Un amore terribile, come il mito di Parsifal

da Il Giornale del 3 febbraio 2003

Quando Parsifal attraversa a cavallo il ponte levatoio della fattoria dove la madre lo teneva rinchiuso (perché non si perdesse, non la lasciasse, non rischiasse di farsi uccidere), la donna, Herzeloyde, cade a terra, fulminata dal crepacuore. Nessuno glielo doveva portare via.
E' così per ogni madre che non accetta che il figlio viva, e muoia, per conto suo, lontano dal suo affetto soffocante. E' stato così, anche per la madre di Livorno. Nessuno doveva portargli via quel figlio, neppure la morte. E allora, quando la tenebrosa rivale si é presentata, lei, la madre, ha fatto finta di nulla. Dopotutto, quel figlio era "suo". Amorosa, ha coperto il corpo con delle coperte, gli ha anche fatto da mangiare, gli ha parlato. Il figlio però, di solito così premuroso e obbediente, stavolta non faceva più quello che lei gli chiedeva. Non mangiava più. E non le rispondeva. Non era mai accaduto, probabilmente, che lui, il figlio, non le obbedisse. Ma questa volta, dopo tutta una vita, qualcosa non andava per il verso giusto.
La madre, tuttavia, tenne duro. Era un rapporto ben collaudato, il loro. Fin da quando era vivo il padre, il figlio, infatti, era sempre rimasto il "suo" bambino. L'avevano accompagnato, quei genitori dove lo stile vincente era quello della madre iperprotettiva, anche a militare, prendendo una stanza non troppo lontana dalla caserma, perché non si sentisse solo, o non si perdesse con strane compagnie. Adesso però i giorni passavano e lui non faceva più ciò che la madre gli chiedeva. Anzi non faceva più nulla: era fermo, immobile, zitto.
Stavolta, bisognava fare una cosa terribile, una cosa mai fatta fino allora. Lei, la madre finora onnipotente, doveva ora chiedere a qualcuno di occuparsi di quel figlio improvvisamente disubbidiente, che era sempre riuscita ad amministrare solo lei, tenendo accuratamente fuori gli "altri", quelli che avrebbero potuto portarglielo via. Adesso, invece, doveva essere lei a far entrare "gente estranea" nella loro casa. Nella loro vita. Nella vita di quella strana coppia che da due anni, da quando il padre era morto, era riuscita a non vedere più nessuno: non gli altri abitanti del palazzo, sfuggiti accuratamente, non il fratello/zio, che abitava a pochi isolati di distanza. Il mondo era lasciato fuori, al di là del ponte levatoio, che la madre, e quel figlio succube, non alzavano mai.

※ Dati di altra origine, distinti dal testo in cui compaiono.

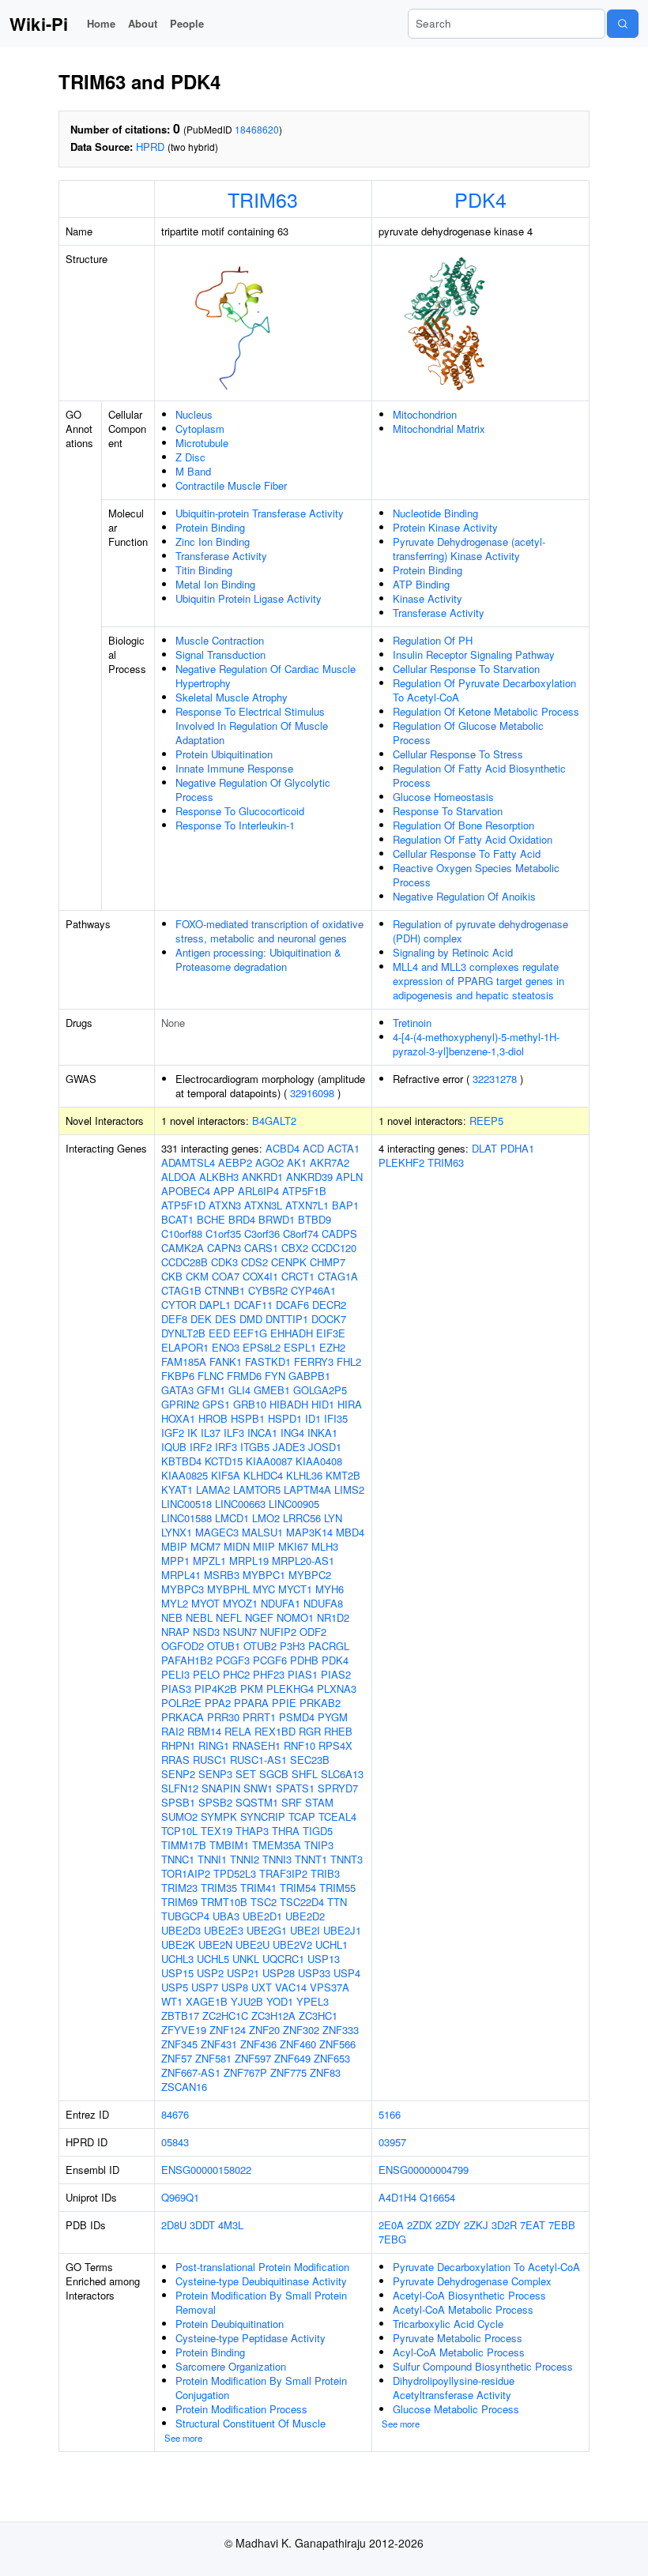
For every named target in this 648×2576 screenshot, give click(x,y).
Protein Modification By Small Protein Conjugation (261, 2387)
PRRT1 (259, 1716)
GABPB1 (309, 1375)
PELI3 (175, 1674)
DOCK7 (328, 1318)
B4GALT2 (274, 1120)
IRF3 (226, 1446)
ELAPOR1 (185, 1347)
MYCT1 (295, 1588)
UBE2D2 (305, 1916)
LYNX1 (176, 1532)
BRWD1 (276, 1219)
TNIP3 (318, 1844)
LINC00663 (240, 1503)
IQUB (173, 1446)
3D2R (504, 2224)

Ora invece proprio la donna, la madre, doveva abbattere, senza rimandare ulteriormente, i muri che per una vita aveva costruito verso l'esterno, sempre pronto ad invadere, a ficcanasare, a portar via i figli alle mamme come lei. Lo fece, tuttavia. Quando arrivarono gli infermieri e le dissero di vestirsi, che l'avrebbero portata "fuori" da lì, che le avrebbero "chiesto" cosa era accaduto, capì che la partita era perduta, che i muri si erano davvero infranti. Si mise dietro l'ultimo, fragile, provvisorio riparo, la porta del bagno. E quelli di "fuori", gli infermieri, i medici, gli "altri" insomma, udirono solo il rumore del corpo che cadeva a terra. Non avrebbero mai potuto spezzare quell'unità madre-figlio, che neppure la nascita del bimbo aveva interrotto, più di quarant'anni prima, né la sua crescita, né la società che l'aveva sempre aspettato, e in cui lui non era mai entrato. Quell'amore segreto e terribile, impastato di morte, l'amore della donna che non vuole che il figlio viva la sua vita, lei, la madre, non l'avrebbe mai raccontato. A nessuno.